Hadley Hudson s’intéresse, entre autres, aux modèles masculins ou féminins de la mode. Mais elle les photographie loin des podiums. À savoir dans l’intimité de leurs chambres (familiale ou d’emprunts) à Londres, Paris, New-York ou Berlin. Influencé par le concept de « Persona » cher à Carl Gustav Jung, elle montre comment l’être joue son masque parfois sans pouvoir l’enlever ou à l’inverse en s’offrant avec abandon devant la photographe.
Elle a rassemblé ce qui fut d’abord le (beau) prétexte d’un reportage pour Die Zeit. C’est une manière de montrer le dessous des cartes de l’industrie du luxe et de sa piétaille la plus voyante.
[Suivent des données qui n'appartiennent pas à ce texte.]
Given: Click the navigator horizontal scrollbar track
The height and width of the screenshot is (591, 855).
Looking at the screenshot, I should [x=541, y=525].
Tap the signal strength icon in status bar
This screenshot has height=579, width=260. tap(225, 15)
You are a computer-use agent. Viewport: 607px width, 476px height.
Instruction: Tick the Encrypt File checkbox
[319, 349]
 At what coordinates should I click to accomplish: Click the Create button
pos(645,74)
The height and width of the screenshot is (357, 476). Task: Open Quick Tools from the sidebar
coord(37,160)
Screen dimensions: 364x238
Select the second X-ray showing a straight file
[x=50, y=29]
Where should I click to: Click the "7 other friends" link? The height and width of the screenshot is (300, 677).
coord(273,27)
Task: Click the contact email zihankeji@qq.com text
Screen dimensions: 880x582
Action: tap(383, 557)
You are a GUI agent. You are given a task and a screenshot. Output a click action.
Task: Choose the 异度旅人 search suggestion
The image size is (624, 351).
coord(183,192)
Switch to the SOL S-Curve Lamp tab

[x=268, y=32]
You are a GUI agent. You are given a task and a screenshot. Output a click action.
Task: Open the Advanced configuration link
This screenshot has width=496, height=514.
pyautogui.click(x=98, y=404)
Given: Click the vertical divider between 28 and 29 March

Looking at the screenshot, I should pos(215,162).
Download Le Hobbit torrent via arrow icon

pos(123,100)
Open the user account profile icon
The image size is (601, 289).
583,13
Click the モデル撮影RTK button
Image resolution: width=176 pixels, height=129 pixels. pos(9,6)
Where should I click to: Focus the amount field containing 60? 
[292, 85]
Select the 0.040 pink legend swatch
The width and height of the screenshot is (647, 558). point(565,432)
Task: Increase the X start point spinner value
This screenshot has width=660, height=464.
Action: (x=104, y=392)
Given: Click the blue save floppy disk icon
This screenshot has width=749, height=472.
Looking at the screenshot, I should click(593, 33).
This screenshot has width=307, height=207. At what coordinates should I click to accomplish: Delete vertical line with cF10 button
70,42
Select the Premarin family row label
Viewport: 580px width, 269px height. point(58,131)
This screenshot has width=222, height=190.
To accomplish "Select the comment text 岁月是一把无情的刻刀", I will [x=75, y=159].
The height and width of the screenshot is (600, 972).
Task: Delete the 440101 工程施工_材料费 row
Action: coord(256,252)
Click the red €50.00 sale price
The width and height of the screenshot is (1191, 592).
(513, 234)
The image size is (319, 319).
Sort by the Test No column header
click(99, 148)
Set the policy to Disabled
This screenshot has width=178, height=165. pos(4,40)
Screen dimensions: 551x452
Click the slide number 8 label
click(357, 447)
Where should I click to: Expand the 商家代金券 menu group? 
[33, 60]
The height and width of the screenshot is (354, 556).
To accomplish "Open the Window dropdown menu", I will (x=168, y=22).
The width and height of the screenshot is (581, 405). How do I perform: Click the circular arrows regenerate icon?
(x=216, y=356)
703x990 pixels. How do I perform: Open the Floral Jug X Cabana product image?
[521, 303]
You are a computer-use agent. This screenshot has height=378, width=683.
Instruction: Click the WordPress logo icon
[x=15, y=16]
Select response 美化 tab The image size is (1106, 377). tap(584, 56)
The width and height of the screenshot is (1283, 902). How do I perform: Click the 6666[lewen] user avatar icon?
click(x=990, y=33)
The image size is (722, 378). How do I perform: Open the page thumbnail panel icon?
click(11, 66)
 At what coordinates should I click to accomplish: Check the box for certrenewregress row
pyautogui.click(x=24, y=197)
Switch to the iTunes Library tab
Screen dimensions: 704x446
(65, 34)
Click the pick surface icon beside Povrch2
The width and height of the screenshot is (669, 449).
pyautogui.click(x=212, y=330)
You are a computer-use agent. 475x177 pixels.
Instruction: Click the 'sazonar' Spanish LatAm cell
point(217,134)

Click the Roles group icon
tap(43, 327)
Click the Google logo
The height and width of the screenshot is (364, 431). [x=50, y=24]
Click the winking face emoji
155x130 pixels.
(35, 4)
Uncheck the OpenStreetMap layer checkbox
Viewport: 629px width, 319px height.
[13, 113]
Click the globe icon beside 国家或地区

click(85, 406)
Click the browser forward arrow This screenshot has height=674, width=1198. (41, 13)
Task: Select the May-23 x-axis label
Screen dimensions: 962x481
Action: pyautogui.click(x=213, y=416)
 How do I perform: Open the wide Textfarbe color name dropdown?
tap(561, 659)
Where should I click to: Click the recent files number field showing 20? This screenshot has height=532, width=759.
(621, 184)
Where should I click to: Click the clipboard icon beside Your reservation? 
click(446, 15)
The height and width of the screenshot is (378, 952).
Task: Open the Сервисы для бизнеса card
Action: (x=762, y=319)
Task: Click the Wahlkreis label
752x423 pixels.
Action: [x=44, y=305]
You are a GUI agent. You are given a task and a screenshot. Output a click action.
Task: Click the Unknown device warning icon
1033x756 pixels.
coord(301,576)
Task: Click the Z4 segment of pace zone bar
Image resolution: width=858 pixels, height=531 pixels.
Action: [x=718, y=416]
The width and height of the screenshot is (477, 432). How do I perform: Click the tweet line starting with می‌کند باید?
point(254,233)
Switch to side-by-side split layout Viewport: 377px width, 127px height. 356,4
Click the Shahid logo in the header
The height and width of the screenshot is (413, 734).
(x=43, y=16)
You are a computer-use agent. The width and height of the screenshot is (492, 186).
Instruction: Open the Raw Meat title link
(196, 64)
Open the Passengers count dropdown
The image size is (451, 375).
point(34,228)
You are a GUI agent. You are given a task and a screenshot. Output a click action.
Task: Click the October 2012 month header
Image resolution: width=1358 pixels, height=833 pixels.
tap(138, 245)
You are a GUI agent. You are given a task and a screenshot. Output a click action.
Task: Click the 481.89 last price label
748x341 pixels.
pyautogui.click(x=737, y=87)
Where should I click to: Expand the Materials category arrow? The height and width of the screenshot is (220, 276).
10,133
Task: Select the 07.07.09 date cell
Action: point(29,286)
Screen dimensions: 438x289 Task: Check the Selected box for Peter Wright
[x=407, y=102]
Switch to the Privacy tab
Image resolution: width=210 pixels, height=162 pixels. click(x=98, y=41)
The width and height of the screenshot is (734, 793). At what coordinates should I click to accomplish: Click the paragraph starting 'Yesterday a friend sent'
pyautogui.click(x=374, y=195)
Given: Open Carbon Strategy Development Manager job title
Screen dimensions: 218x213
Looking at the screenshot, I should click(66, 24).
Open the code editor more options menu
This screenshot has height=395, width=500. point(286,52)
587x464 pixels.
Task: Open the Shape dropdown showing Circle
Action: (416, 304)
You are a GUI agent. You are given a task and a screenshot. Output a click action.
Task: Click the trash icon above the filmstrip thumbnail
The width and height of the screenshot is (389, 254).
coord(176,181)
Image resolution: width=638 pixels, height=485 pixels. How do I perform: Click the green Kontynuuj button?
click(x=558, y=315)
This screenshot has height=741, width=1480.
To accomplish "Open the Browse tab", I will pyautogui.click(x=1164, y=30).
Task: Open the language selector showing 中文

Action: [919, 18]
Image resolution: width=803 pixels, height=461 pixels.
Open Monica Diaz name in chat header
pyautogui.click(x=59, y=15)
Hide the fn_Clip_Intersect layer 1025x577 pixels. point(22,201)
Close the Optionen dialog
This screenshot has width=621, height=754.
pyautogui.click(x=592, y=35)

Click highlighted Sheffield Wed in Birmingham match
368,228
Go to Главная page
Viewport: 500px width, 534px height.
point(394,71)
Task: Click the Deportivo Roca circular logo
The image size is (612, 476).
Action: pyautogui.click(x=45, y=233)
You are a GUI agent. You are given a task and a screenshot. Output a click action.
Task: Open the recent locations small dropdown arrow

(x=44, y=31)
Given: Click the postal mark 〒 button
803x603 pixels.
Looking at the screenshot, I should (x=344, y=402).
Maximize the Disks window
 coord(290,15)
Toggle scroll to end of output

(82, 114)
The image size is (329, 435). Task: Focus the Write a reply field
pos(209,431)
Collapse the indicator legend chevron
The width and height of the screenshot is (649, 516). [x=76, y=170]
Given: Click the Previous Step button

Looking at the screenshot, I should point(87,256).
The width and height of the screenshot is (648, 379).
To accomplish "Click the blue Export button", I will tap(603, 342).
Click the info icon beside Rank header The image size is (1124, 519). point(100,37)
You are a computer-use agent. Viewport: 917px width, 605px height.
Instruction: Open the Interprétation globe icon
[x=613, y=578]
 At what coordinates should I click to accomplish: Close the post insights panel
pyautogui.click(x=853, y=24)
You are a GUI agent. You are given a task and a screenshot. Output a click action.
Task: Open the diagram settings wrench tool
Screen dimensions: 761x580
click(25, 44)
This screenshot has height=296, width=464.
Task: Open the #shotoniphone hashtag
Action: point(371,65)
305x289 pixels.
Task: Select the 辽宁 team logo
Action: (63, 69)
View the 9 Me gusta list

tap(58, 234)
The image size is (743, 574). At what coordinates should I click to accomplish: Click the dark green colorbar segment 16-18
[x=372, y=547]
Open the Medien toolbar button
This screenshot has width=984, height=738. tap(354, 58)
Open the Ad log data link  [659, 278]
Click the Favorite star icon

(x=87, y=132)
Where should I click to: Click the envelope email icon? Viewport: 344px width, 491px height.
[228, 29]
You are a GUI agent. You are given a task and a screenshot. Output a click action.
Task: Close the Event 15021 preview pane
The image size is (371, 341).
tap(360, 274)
La photographe propose une embrasure: elle fait moins spectacle qu’elle interroge le regard. Et ce parfois de manière impitoyable.
Hadley Hudson remonte le cours de l’identité afin que jaillissent des pièces démantelées de ceux qui, encore presqu’enfants, ressemblent à des pantins en déglingue. Ils possèdent la tristesse de fantôme en une approche qui n’a rien de maniériste. Pas d’art pour l’art: le réel est retourné pour la découverte de ce qui se passe derrière.
Les photographies donnent à voir ce qui ne peut être exprimé ni expliqué. Peut-être parce que l’indicible s’apparente souvent à l’invisible. La photographie propose l’absence, le trou qui existe dans le visible. Chaque scène figurée cache un voyage vers l’intérieur des êtres représentés. La prise devient une mise en abyme d’une autre histoire, d’autres désirs et « figures ».
Celles et ceux qui sont soumises au culte de l’image, subissent ici l’incarnation des mouvements de la chair et de la pantomime des esprits encore en formation. Surgit à la place de l’image du plaisir, une autre dimension. La photographie ne cherche plus à éveiller les sens, mais un enchevêtrement profond par effet de caresse frontale. Toute l’attention portée par l’artiste à l’être s’exprime dans sa technique. Son but n’est pas d’informer mais d’évoquer. « Ce que je cherche dans la photographie c’est l’autre visage » pourrait dire Hadley Hudson. Et elle y réussit.